Rafał Tomczak uległ wypadkowi podczas korzystania ze szlifierki kątowej. Kiedy trafił do „Żeromskiego” jego rękę trzymała się jedynie na lekko naciętych kościach.
- Byłem na szkoleniach i wiedziałem jak się zachować w takiej sytuacji. Zachowałem zimną krewi i zanim przyjechała karetka, trzymałem rękę do góry, by nie urwała się całkiem – wspomina Rafał.
Jego operacja trwała ponad 6 godzin. Lekarze zespolili naczynia tętnicze i naczynia żylne, nerwy oraz ścięgna ręki. Zabieg zakończył się sukcesem, mężczyzna rusza palcami i został już wypisany do domu.
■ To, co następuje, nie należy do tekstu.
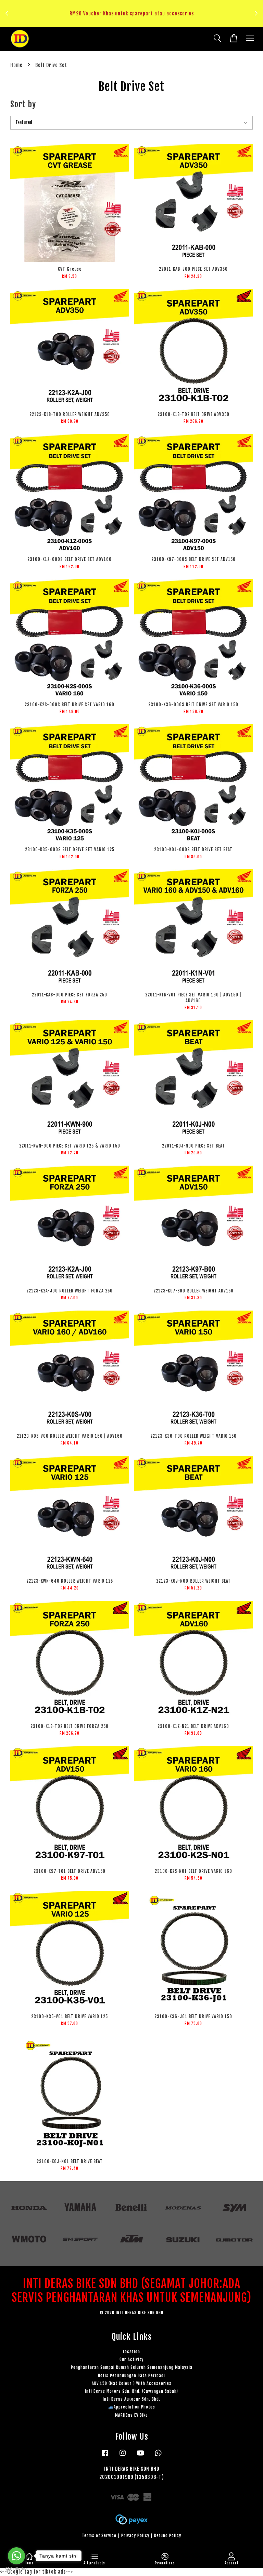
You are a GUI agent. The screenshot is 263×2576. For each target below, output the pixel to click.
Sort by (23, 104)
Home (16, 65)
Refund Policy (167, 2535)
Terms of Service (99, 2535)
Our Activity (131, 2359)
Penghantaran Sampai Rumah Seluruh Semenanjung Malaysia (131, 2367)
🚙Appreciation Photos (131, 2407)
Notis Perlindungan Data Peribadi (131, 2375)
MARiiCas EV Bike (131, 2415)
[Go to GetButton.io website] (16, 2569)
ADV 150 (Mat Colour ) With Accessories (132, 2383)
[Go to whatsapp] (16, 2555)
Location (131, 2351)
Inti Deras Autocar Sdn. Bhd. (131, 2399)
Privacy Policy (135, 2535)
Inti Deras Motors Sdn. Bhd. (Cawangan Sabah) (131, 2391)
Specjaliści z „Żeromskiego” uratowali również rękę Pani Ewy. Kobieta miała zdartą skórę z całej dłoni i nadgarstka, groziła jej amputacja. Dzięki szybkiej interwencji krakowskich lekarzy nie była ona jednak konieczna. Chirurdzy przeprowadzili skomplikowaną rekonstrukcję tkanek dłoni oraz przeszczep skóry. Kobieta wraca do zdrowia pod opieką lekarzy.